RECURRENT RESPIRATORY papillomatosis (RRP) continues to be a problematic disease in regard to maintaining an adequate airway and preserving voice quality. Children with aggressive RRP, necessitating frequent surgical procedures, are at higher risk of airway compromise from their disease and iatrogenic morbidity from their treatment. In 1996, the use of intralesional injections of cidofovir, an acyclic nucleoside phosphonate, was initiated at our institution to treat children with severe RRP. The favorable clinical response to intralesional cidofovir injections in 5 children was described in a previous report by Pransky et al.1 To date, there are no long-term data concerning the efficacy of cidofovir in treating RRP or its potential complications. Herein, we report the extended clinical response to cidofovir of the original 5 patients and the current response to cidofovir of 5 new patients, in whom a revised protocol was used, all 10 of whom had severe RRP, requiring debulking at least once a month. We also describe the histopathologic findings in biopsy specimens of laryngeal tissue obtained more than 1 year after the patients underwent repeated cidofovir injections and propose guidelines for future studies of the use of cidofovir.

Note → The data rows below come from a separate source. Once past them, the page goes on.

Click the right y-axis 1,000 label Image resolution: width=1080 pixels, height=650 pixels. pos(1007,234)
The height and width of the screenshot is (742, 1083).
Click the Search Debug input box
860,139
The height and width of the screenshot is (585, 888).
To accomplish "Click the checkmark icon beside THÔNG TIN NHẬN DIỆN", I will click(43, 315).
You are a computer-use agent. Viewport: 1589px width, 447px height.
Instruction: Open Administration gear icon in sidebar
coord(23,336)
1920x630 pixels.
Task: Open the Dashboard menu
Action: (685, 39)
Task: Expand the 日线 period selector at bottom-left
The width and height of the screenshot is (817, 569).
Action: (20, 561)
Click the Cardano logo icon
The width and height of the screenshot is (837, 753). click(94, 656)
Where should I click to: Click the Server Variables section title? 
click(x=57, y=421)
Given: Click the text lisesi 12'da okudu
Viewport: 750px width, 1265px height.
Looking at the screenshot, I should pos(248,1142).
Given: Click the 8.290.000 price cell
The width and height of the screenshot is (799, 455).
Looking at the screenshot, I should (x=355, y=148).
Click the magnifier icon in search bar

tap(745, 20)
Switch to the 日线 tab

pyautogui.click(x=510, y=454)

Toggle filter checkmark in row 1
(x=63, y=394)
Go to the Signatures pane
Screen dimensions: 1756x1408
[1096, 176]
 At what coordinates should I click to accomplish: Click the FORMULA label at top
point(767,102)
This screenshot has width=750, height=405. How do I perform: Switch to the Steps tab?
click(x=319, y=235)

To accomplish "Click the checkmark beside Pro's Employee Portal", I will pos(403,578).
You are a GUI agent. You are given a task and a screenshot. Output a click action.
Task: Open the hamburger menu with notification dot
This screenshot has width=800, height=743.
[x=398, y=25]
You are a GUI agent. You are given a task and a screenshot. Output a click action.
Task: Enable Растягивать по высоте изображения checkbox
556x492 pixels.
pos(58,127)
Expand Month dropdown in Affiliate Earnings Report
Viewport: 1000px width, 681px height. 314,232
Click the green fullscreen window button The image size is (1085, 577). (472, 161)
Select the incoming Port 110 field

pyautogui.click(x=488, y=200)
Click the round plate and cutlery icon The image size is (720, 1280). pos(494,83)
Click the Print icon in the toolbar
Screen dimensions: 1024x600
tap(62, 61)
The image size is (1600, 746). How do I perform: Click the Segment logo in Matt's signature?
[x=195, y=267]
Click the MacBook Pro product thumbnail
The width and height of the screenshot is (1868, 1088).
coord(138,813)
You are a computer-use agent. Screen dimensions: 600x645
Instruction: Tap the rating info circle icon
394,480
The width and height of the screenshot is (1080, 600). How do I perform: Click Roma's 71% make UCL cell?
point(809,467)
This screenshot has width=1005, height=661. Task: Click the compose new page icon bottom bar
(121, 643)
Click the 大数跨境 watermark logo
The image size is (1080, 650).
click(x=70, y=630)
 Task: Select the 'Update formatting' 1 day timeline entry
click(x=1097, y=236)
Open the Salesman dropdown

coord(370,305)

Recurrent respiratory papillomatosis is the most common benign neoplasm of the larynx in children. This disease can be devastating, often requiring multiple surgical procedures and adjuvant therapy. Long-term airway compromise and complications can result from RRP and its treatment.2,3 Van Cutsem et al4 and Snoeck et al5,6 initially reported the successful use of cidofovir for laryngeal papillomatosis in 1995, 1996, and 1998. In 1999, Pransky et al1 reported the initial response of 5 children with severe RRP, requiring surgical intervention every 4 weeks, to the intralesional injections of cidofovir (1-[(S)-3-hydroxy-2-(phosphonomethoxy)-propyl]cytosine), an acyclic nucleoside phosphonate with broad activity against members of the DNA virus family.7,8 Cidofovir is presently approved by the Food and Drug Administration for use in the treatment of cytomegalovirus retinitis in patients with acquired immunodeficiency syndrome.9

PATIENTS AND METHODS
ORIGINAL PATIENTS

After receiving treatment with intralesional cidofovir, our original 5 patients were clinically followed up. They underwent periodic office nasopharyngolaryngoscopy (NPL) and were brought to the operating room for formal suspension microlaryngoscopy on an "as-needed" basis. Spontaneous ventilation with a microsuspension laryngoscope (Benjamin; Karl Storz Endoscopy-America Inc, Culver City, Calif) was used to perform the procedures. Biopsy specimens were obtained using cupped forceps, and any residual papilloma was treated with a carbon dioxide (CO2) laser.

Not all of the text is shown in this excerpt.